Shares of Borders fell 26 cents, or 19 percent, to $1.11 Friday. Earlier in trading shares reached 72 cents, their lowest point ever.

Booksellers have been struggling more recently as consumers limit their spending on discretionary items such as books and music. They also face increased competition from discounters such as Wal-Mart and Target and online sellers such as Amazon.com.

Although Borders has been in a turnaround, it has been unable to find a buyer for the bulk of its business.

And its larger competitor Barnes & Noble reported a larger-than-anticipated loss Thursday, which doesn't bode well for Ann Arbor, Mich.-based Borders. The company is expected to report its third-quarter results Tuesday after the market closes.

Analysts surveyed by Thomson Reuters expect Borders to post a loss of 50 cents per share, on average, on revenue of $726.5 million. That compares with a loss of $161.1 million, or $2.74 per share, on revenue of $813.6 million in the year-ago quarter. The loss from continuing operations was 66 cents per share.

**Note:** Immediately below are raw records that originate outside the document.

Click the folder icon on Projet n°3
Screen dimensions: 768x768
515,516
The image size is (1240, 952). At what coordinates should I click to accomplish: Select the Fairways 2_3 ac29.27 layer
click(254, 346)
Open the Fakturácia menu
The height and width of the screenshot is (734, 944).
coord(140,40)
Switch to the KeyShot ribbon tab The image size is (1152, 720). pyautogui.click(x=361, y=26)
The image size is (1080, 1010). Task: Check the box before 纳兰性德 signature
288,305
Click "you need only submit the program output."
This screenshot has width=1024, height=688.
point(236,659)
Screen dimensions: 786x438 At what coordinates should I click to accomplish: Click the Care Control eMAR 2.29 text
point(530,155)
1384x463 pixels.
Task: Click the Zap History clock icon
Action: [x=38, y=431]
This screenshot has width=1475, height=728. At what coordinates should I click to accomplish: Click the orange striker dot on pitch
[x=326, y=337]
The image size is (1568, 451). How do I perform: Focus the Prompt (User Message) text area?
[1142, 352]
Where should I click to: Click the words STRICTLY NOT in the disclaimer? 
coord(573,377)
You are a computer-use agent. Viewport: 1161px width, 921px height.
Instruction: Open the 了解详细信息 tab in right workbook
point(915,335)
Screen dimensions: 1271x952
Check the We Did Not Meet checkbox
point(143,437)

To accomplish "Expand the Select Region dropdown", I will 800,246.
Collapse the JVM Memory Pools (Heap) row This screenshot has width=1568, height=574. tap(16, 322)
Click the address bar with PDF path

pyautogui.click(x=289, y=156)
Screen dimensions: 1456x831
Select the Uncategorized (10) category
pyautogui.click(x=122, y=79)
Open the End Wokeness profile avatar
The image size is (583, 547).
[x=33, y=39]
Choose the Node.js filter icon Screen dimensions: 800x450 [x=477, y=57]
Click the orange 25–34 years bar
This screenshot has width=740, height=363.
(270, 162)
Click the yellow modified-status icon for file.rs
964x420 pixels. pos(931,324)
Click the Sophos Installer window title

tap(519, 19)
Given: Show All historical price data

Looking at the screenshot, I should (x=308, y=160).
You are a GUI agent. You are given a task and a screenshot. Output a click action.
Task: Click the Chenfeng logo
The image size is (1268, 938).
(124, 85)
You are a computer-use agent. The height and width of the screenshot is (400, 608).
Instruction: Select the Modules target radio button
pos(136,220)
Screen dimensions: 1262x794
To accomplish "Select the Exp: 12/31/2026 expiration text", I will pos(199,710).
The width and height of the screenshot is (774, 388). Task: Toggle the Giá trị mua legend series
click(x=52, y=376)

Standard & Poor's Equity Research reiterated its "Hold" recommendation on Borders but widened its per-share loss estimated to 60 cents from 45 cents, based on drops in traffic and increased promotion activity that could hurt margins.

S&P analyst Michael Souers said the trend is likely to continue and lowered his profit estimates for fiscal 2009 and 2010 and cut his target price to $1 from $7.